When physical free memory is exhausted, then attempts to allocate memory will result in existing memory allocations “swapping out” to disk. Since the disk is many hundreds of times slower than memory, memory allocations suddenly take many orders of magnitude longer to satisfy.

Figure 11-2 shows how response time suddenly declines when memory runs out. Response time remains stable as free memory decreases, but as soon as memory is exhausted and disk-based swap is involved, response time degrades suddenly and significantly.
../images/499970_1_En_11_Chapter/499970_1_En_11_Fig2_HTML.png
Figure 11-2

Memory, swap, and response time

Tip

When server memory is over-utilized, then memory may be swapped to disk. On a MongoDB server, this almost always indicates that there is insufficient memory for the MongoDB memory configuration.

While we don’t want to see memory over-allocation and swapping, we also don’t want to see massive amounts of unallocated memory. Unused memory serves no useful purpose – it’s probably better to allocate that memory to the WiredTiger cache than to allow it to be unused.

Measuring Memory

On Linux systems, you can use the vmstat command to show available memory:
$ vmstat -s
     16398036 K total memory
     10921928 K used memory
     10847980 K active memory
      3778780 K inactive memory
      1002340 K free memory
         4236 K buffer memory
      4469532 K swap cache
            0 K total swap
            0 K used swap
            0 K free swap

The most critical counters here are active memory – which represents memory currently allocated to a process and used swap, which indicates how much memory has been swapped to disk. If active memory is approaching total memory, you may be about to experience a memory shortage. Used swap should generally be zero, though it’s possible after a memory shortage has been resolved for swap to contain inactive memory for some time.
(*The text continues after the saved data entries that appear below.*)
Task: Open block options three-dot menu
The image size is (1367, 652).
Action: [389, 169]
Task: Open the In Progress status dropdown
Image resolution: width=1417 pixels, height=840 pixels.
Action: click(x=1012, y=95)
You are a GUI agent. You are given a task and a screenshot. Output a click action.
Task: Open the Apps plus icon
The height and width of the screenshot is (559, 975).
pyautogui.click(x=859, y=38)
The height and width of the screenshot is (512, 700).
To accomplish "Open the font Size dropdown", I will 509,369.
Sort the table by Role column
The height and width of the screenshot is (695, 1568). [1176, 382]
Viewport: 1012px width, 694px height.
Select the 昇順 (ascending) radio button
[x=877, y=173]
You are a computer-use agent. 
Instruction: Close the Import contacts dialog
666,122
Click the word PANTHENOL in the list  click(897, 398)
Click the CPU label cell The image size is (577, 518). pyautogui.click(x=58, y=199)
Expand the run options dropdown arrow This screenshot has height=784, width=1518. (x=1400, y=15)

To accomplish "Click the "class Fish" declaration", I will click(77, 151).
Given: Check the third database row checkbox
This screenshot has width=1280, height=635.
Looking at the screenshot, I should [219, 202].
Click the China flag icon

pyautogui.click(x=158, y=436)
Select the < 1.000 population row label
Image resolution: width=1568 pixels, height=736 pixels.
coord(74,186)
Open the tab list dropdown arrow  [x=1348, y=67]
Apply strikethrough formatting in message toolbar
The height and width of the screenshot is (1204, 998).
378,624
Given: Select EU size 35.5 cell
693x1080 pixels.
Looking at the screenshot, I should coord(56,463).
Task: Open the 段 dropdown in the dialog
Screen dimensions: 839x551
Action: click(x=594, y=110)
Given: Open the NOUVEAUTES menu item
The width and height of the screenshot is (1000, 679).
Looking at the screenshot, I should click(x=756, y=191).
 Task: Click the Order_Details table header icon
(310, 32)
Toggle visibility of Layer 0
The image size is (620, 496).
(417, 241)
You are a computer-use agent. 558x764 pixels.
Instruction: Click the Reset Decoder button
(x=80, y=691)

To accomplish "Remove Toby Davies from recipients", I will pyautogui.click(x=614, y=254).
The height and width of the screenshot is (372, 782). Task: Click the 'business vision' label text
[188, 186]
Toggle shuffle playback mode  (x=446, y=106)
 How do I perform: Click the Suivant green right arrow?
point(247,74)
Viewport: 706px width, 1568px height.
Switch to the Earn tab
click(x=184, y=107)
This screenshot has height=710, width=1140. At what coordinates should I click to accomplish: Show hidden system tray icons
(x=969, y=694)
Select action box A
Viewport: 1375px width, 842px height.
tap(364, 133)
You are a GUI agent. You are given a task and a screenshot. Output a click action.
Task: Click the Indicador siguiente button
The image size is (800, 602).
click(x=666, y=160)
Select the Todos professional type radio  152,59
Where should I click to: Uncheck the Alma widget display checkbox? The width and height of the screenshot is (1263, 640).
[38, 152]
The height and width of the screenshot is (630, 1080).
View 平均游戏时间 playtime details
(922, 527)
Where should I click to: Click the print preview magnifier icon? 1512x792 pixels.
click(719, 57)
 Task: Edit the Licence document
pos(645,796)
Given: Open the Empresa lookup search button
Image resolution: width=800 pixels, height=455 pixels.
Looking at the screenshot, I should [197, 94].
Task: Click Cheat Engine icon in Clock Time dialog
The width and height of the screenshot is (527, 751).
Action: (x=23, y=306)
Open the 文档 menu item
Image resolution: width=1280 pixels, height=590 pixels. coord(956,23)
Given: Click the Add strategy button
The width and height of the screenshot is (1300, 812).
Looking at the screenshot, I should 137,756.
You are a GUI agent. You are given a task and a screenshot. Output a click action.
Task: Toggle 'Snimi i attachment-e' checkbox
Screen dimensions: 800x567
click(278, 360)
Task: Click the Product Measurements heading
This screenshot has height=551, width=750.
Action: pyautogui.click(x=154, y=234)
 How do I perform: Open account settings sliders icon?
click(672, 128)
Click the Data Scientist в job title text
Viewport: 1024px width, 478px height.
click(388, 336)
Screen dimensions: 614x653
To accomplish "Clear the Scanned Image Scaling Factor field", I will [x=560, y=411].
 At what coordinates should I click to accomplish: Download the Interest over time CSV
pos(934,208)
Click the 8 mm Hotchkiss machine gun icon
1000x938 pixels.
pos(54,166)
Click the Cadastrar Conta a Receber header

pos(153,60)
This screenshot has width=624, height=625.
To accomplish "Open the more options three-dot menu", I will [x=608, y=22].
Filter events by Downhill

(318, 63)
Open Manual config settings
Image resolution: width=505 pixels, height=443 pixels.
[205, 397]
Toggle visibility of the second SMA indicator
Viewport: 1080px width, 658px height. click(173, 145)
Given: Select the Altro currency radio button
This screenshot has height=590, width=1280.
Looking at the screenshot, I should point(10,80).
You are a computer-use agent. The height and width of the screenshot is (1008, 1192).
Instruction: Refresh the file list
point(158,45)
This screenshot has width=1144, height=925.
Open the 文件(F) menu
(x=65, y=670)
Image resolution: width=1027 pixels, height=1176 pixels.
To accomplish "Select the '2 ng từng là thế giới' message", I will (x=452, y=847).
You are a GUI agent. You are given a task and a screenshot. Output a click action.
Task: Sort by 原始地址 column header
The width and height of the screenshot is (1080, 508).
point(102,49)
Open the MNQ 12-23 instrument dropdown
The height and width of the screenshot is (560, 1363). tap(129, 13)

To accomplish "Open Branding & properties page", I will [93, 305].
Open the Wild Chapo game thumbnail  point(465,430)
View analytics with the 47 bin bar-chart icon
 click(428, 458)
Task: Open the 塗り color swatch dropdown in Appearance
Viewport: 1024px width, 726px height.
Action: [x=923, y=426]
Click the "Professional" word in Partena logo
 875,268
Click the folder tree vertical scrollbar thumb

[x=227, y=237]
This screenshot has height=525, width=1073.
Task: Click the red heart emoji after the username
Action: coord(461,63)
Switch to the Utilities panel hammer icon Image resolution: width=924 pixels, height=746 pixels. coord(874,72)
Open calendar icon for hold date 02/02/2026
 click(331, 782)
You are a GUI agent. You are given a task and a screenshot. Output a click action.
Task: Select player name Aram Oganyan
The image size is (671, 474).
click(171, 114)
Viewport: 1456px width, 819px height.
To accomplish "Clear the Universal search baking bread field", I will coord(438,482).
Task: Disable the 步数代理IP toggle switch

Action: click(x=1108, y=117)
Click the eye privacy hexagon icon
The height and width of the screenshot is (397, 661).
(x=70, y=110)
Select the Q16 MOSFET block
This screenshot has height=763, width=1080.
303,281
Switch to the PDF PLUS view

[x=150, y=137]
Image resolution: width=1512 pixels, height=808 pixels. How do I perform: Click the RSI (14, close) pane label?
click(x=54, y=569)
On Windows, you can measure memory using the resource monitor application or issue the following command from a PowerShell prompt:
PS C:Usersguy> systeminfo |Select-string Memory
Total Physical Memory:     16,305 MB
Available Physical Memory: 3,363 MB
Virtual Memory: Max Size:  27,569 MB
Virtual Memory: Available: 6,664 MB
Virtual Memory: In Use:    20,905 MB
The db.serverStatus() command provides details of how much memory MongoDB is using. The following script prints out a top-level summary of memory utilization:1
mongo>function memory() {
...   let serverStats = db.serverStatus();
...   print('Mongod virtual memory ', serverStats.mem.virtual);
...   print('Mongod resident memory', serverStats.mem.resident);
...   print(
...     'WiredTiger cache size',
...     Math.round(
...       serverStats.wiredTiger.cache
             ['bytes currently in the cache'] / 1048576
...     )
...   );
... }
mongo>memory();
Mongod virtual memory  9854
Mongod resident memory 8101
WiredTiger cache size 6195

The report tells us that MongoDB had allocated 9.8GB of virtual memory, 8.1GB of which was currently actively allocated to physical memory. The difference between virtual and resident memory often represents memory that has been allocated, but not yet used.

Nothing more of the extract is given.